------ Excerpted records ------
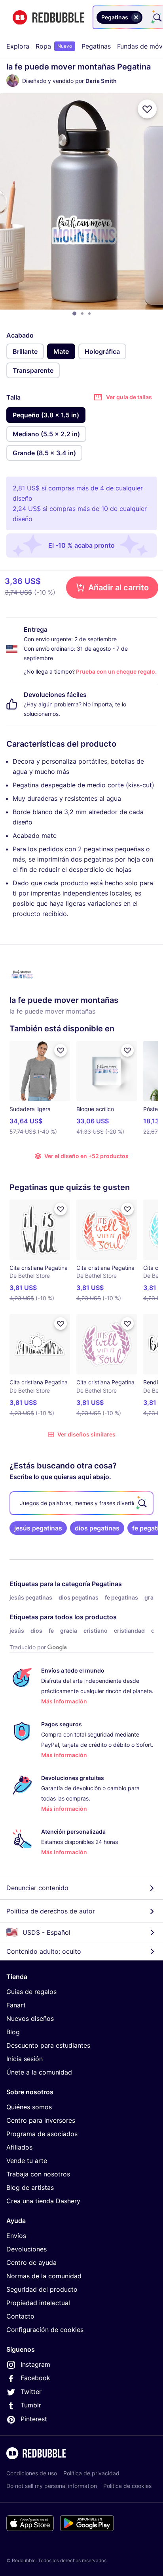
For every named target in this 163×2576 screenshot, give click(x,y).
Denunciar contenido (37, 1888)
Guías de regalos (31, 1992)
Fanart (16, 2005)
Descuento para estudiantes (48, 2045)
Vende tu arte (26, 2161)
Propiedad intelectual (38, 2303)
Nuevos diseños (30, 2018)
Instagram (35, 2364)
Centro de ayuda (31, 2262)
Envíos (16, 2236)
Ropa (54, 46)
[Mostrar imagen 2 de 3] (82, 313)
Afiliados (19, 2147)
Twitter (31, 2392)
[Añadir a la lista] (147, 109)
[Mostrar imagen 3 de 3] (89, 313)
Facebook (35, 2378)
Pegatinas (96, 46)
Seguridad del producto (42, 2289)
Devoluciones (26, 2249)
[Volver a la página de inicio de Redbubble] (48, 17)
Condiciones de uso (31, 2473)
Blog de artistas (30, 2187)
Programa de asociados (42, 2134)
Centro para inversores (40, 2120)
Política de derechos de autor (50, 1911)
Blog (13, 2032)
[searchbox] (81, 1503)
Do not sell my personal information (51, 2485)
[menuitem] (17, 46)
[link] (38, 1528)
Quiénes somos (29, 2107)
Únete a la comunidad (39, 2072)
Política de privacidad (91, 2473)
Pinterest (34, 2419)
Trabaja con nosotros (38, 2174)
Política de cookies (127, 2485)
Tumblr (31, 2405)
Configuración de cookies (44, 2329)
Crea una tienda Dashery (43, 2201)
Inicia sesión (24, 2059)
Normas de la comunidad (44, 2276)
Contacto (20, 2316)
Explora (17, 46)
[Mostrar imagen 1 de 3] (74, 313)
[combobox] (145, 17)
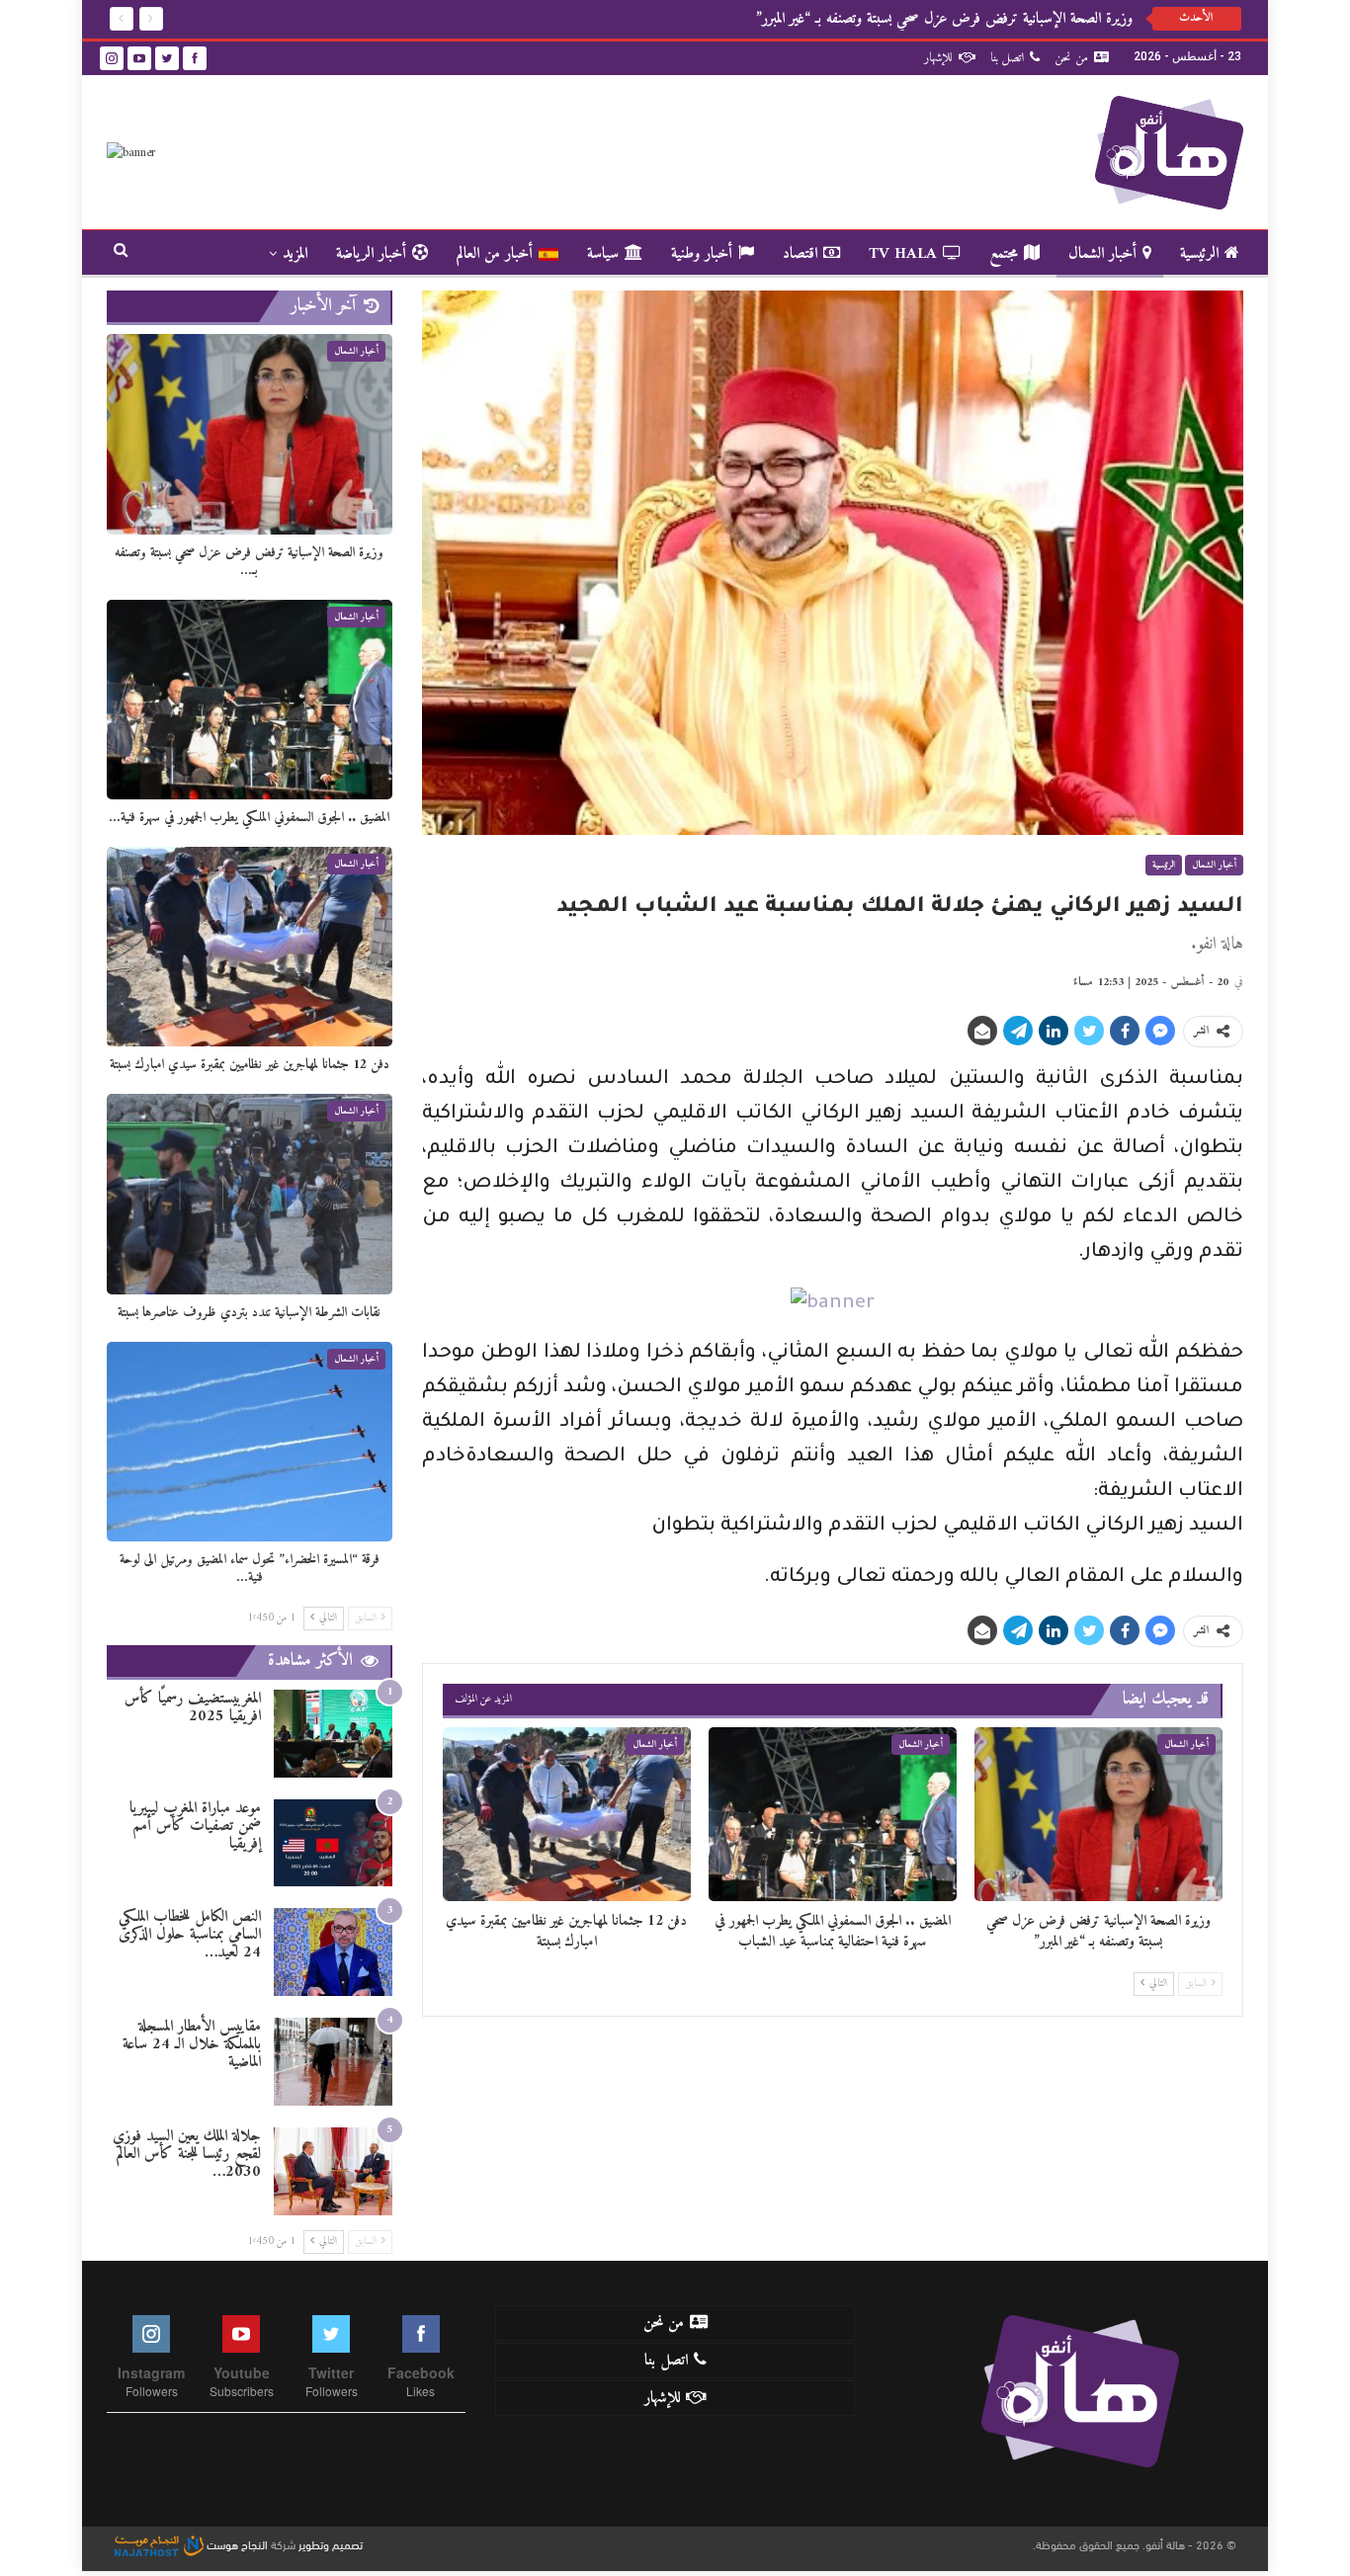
------
• Task:
Whenever a line in the entries above includes the word "para", pull that line out.

• Written answer:
Descuento para estudiantes (48, 2045)
Centro para inversores (40, 2120)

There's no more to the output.